My first experience with a Harriet Evans novel reminds me of my first taste of Entenmann’s Marshamallow Iced Devils’ Food cake. For those of you unfamiliar with this indescribable treat, suffice it to say that eating it is something you’ll remember long after the last bit is gone. It’s sweet, it’s textured, the icing is an extra added bonus, and it gives a heck of a lot of pleasure. And there is not a crumb left when you are done. Enough said.
I Remember You is the story of two people and a town. Yes, the town of Langford figures as prominently in this novel as the two protagonists, Tess Tennant and Adam Smith, thirty-somethings who grew up there together as best friends and playmates, and for one painful summer, something quite a bit more. After that summer, Tess leaves Langford and Adam behind and escapes to University in London, where she becomes a classics teacher and tries to start a new life. Twelve years later, she finds herself made redundant in her old job and, back in Langford, takes up a position teaching classics to adults. Adam is still there, still mourning the death of his mother and living a life no one expected of him a decade earlier.

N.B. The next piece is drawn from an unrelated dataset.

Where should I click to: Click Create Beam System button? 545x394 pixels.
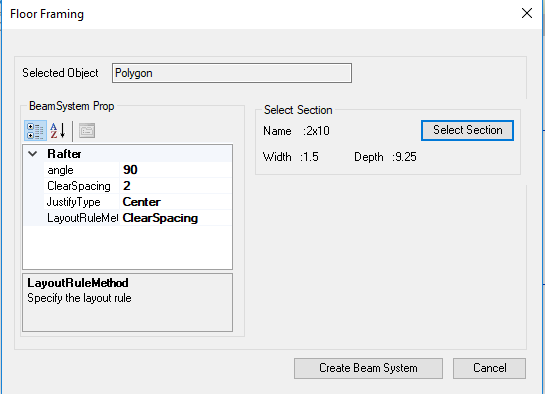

When circumstances force Tess and Adam to confront their past, Tess realizes that she really doesn’t know her best friend at all, or perhaps she knows him too well, and resolves to finally move on from their complicated past. On a trip to Rome, she meets someone else who makes her question her quiet country existence, and almost simultaneously discovers the secrets of Adam’s past, which puts him in a new light in her eyes and the eyes of the town they grew up in.
Harriet Evans writes with an almost lilting air. Her prose is sharp, her descriptions of places and people clear and full. Her secondary characters, in fact, all the townspeople of Langford, figure prominently in making the reader see and understand Tess and Adam’s long history. A lesson in conservation is cleverly tucked into the story, as a water meadow development figures prominently in the plot, but not to the point where it gets preachy and tiresome.
Like my Entenmann’s cake, the ending is sweet, and it lingers on your tongue for awhile. I’m already looking for another Harriet Evans novel to devour.